§ **Directive**
Format everything in the listing below, from the line containing "You are a GUI" down through the line containing "[x=539, y=161]", as a Markdown table with the columns Row and Line, numbering each line and skipping blank ones. Leave the pictures out.

——

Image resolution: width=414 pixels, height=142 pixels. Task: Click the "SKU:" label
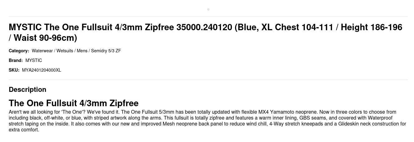(14, 70)
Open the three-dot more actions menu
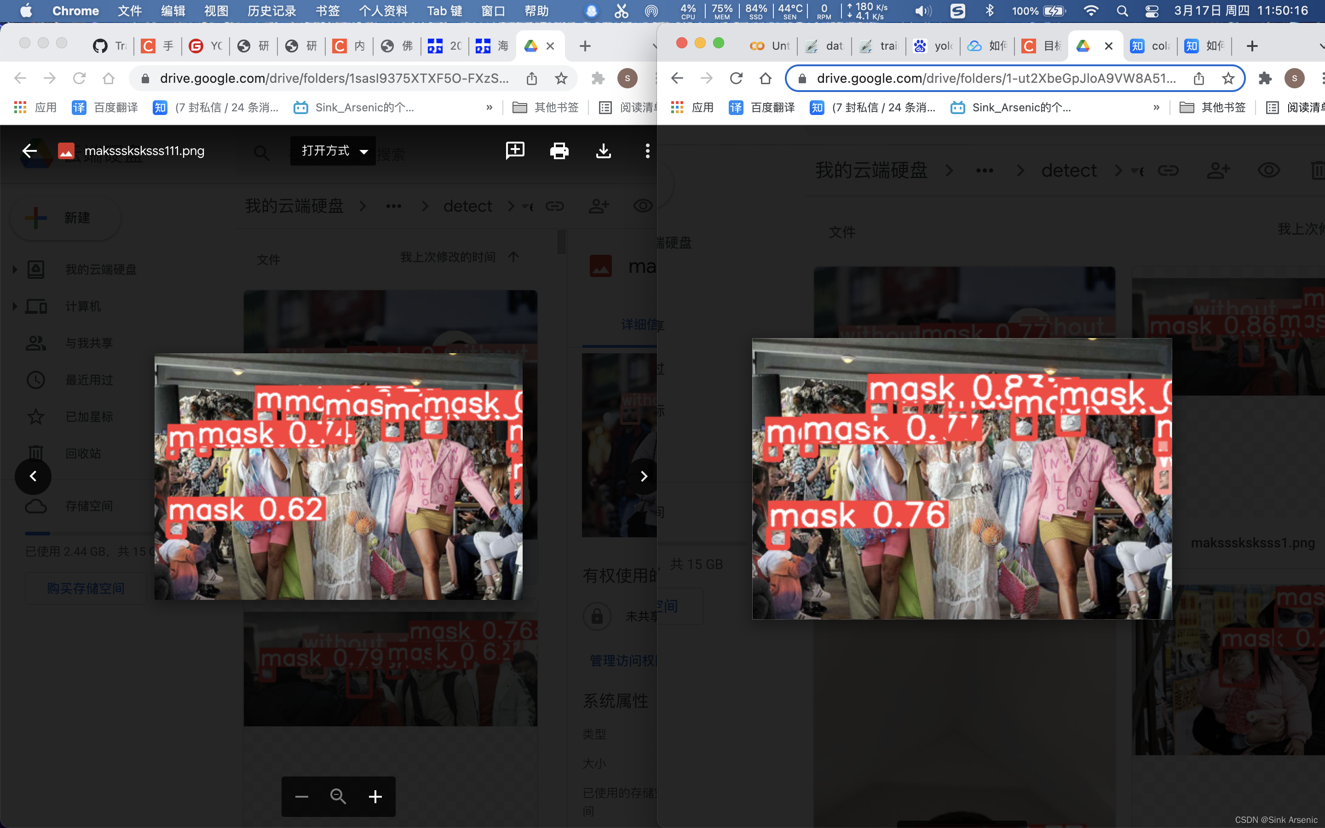 [x=647, y=151]
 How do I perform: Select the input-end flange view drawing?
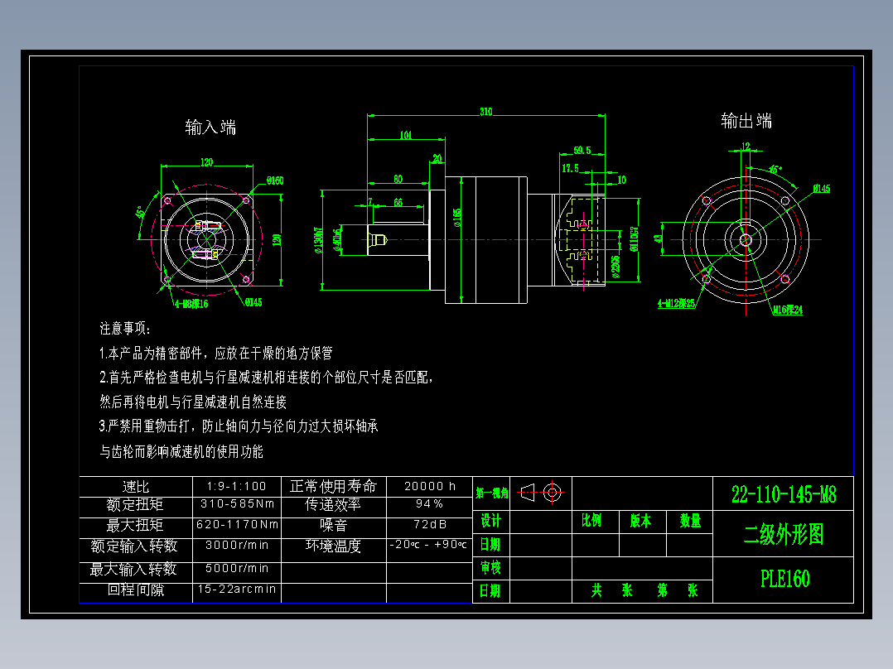pos(208,240)

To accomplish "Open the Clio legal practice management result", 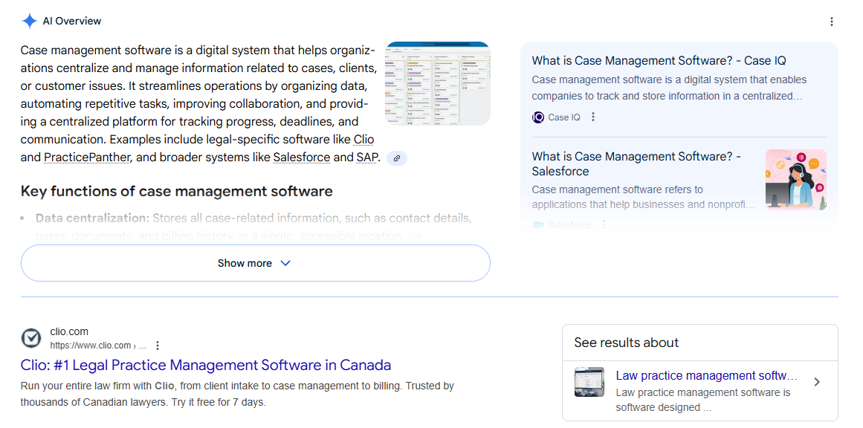I will click(x=205, y=365).
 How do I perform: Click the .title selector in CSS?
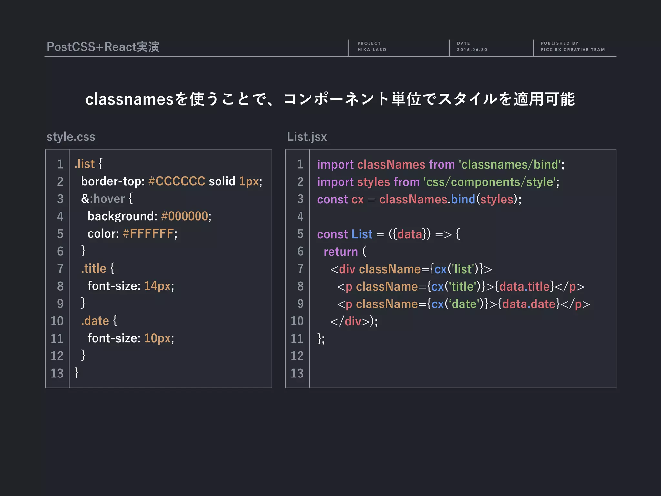pyautogui.click(x=94, y=269)
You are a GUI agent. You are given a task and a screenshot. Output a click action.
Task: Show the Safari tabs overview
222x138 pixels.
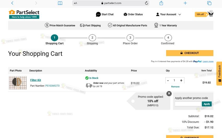[209, 3]
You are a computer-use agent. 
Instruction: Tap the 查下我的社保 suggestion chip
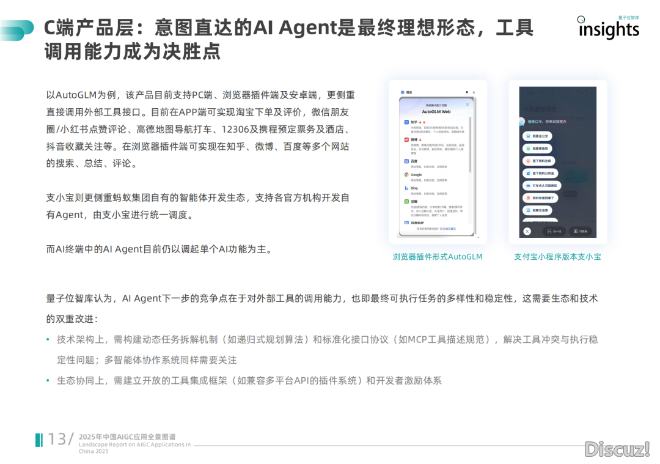[x=539, y=161]
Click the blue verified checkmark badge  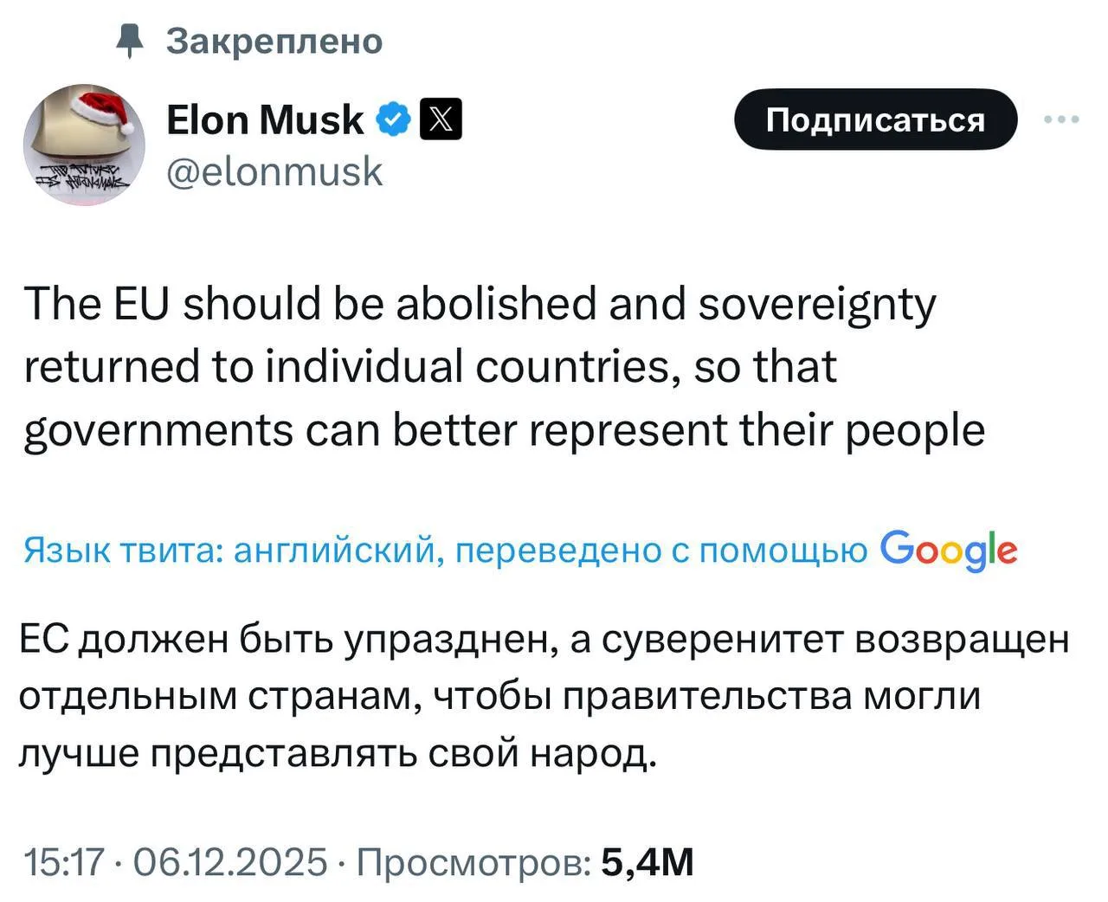click(393, 119)

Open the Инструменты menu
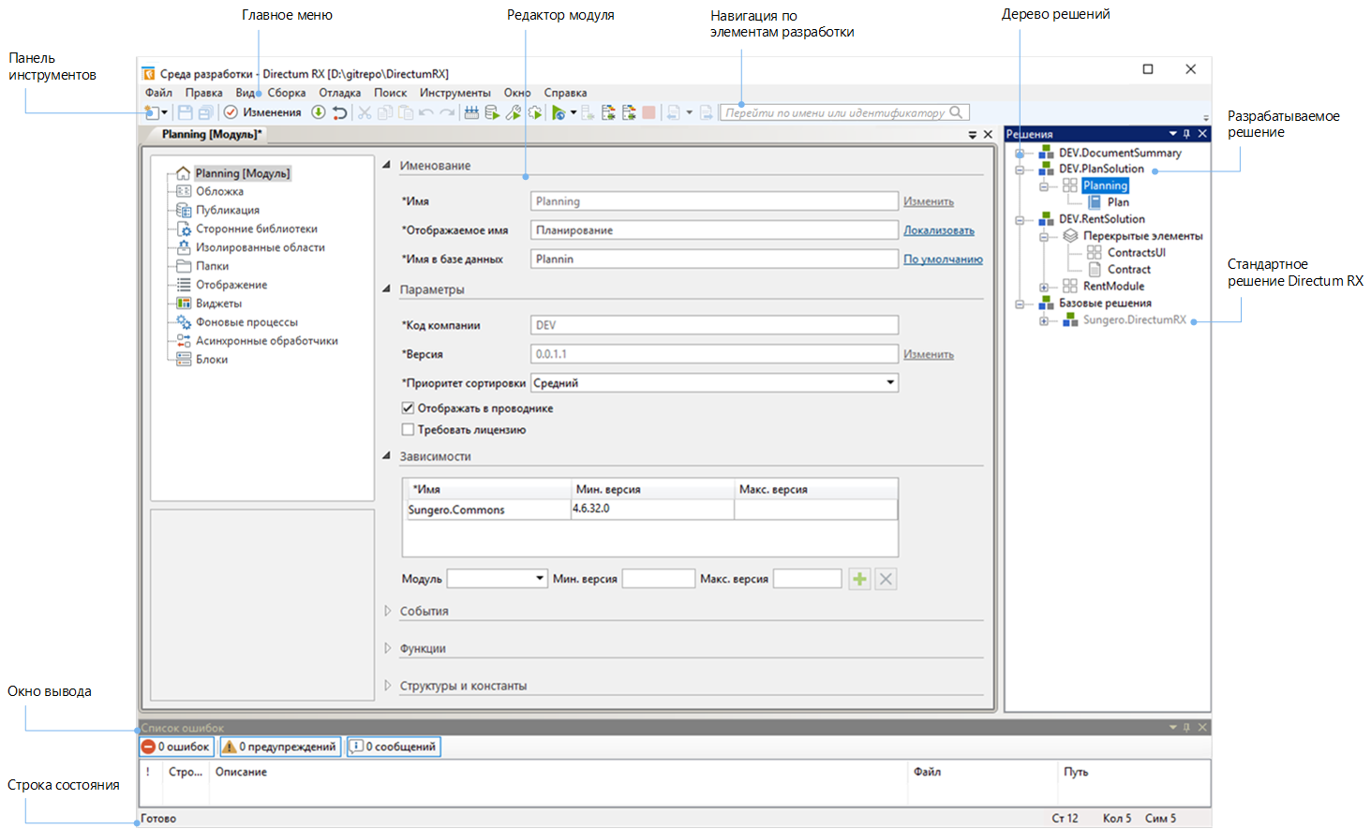[455, 93]
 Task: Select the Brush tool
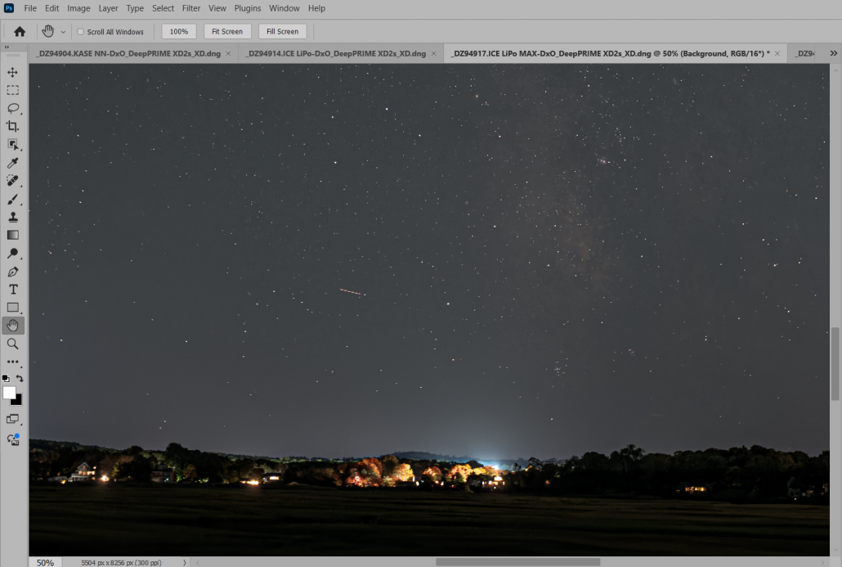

——

§ **Result of the exercise**
| Row | Line |
|---|---|
| 1 | You are a GUI agent. You are given a task and a screenshot. Output a click action. |
| 2 | Task: Show the Safari tabs overview |
| 3 | 222x138 pixels. |
| 4 | [209, 3] |
| 5 | You are a computer-use agent.  |
| 6 | Instruction: Tap the 查下我的社保 suggestion chip |
| 7 | [x=539, y=161] |